- WHAT IS EXPECTED:
Lines before the one containing "Ep 3 – Where’s my egg? (573, 1951)" are left out; output the rest of the data exactly, through the final line.
[Start of section]
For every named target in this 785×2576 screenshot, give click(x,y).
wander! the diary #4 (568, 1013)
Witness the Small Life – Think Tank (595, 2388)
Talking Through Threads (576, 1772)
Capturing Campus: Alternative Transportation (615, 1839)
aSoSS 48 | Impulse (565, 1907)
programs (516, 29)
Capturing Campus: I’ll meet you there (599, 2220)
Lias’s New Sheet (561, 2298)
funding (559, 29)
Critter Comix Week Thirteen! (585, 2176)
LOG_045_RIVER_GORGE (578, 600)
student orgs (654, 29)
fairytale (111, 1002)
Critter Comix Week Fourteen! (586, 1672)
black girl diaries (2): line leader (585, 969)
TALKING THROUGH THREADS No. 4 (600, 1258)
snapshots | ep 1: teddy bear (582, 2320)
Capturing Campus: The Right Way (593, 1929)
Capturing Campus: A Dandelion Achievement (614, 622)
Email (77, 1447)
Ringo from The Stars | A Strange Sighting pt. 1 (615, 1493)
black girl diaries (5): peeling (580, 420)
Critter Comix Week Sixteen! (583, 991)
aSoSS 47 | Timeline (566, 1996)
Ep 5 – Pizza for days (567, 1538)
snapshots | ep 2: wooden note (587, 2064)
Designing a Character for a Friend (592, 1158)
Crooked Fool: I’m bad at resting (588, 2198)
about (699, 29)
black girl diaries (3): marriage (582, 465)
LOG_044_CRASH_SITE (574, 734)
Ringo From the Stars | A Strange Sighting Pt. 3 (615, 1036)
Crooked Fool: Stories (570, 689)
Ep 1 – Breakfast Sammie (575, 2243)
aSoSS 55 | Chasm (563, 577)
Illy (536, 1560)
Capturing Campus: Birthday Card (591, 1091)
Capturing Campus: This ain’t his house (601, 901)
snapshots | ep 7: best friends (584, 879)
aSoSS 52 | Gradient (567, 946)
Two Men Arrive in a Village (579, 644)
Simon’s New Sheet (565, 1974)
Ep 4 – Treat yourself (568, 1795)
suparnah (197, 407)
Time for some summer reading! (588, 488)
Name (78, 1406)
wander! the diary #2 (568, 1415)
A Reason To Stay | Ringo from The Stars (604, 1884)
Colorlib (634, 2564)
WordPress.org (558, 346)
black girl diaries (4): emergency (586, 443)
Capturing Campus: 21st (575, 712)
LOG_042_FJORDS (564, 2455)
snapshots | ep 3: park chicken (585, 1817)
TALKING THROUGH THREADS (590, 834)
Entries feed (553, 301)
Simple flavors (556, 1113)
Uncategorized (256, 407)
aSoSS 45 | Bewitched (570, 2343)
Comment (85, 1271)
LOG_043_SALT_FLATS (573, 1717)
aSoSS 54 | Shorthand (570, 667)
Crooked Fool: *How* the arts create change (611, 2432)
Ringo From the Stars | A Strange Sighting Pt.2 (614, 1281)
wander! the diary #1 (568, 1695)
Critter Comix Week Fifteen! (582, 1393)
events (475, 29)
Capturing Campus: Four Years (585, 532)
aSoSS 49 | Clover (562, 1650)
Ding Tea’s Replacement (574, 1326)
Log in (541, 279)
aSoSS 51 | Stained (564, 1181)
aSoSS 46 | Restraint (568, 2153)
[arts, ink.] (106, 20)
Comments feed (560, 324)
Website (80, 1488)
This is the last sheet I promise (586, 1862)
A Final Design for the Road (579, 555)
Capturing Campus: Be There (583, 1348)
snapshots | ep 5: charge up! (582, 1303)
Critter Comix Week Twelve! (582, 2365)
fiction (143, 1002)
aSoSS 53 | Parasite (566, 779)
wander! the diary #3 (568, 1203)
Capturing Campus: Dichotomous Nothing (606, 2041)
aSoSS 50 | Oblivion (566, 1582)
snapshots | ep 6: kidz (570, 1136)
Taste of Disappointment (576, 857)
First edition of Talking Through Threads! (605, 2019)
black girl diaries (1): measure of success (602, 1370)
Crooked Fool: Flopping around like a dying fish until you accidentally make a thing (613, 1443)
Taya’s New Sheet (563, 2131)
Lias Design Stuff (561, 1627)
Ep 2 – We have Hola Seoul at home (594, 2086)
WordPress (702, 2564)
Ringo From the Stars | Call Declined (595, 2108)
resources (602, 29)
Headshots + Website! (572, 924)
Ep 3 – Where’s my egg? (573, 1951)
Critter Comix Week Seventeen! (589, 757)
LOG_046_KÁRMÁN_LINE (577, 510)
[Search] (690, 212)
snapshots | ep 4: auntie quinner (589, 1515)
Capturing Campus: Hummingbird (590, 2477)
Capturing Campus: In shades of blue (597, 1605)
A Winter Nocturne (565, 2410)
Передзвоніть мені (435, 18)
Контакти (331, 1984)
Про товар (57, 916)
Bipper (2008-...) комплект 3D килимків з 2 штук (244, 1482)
[End of section]
- TASK OUTPUT:
Ep 3 – Where’s my egg? (573, 1951)
Critter Comix Week Seventeen! (589, 757)
LOG_046_KÁRMÁN_LINE (577, 510)
[Search] (690, 212)
snapshots | ep 4: auntie quinner (589, 1515)
Capturing Campus: Hummingbird (590, 2477)
Capturing Campus: In shades of blue (597, 1605)
A Winter Nocturne (565, 2410)
Передзвоніть мені (435, 18)
Контакти (331, 1984)
Про товар (57, 916)
Bipper (2008-...) комплект 3D килимків з 2 штук (244, 1482)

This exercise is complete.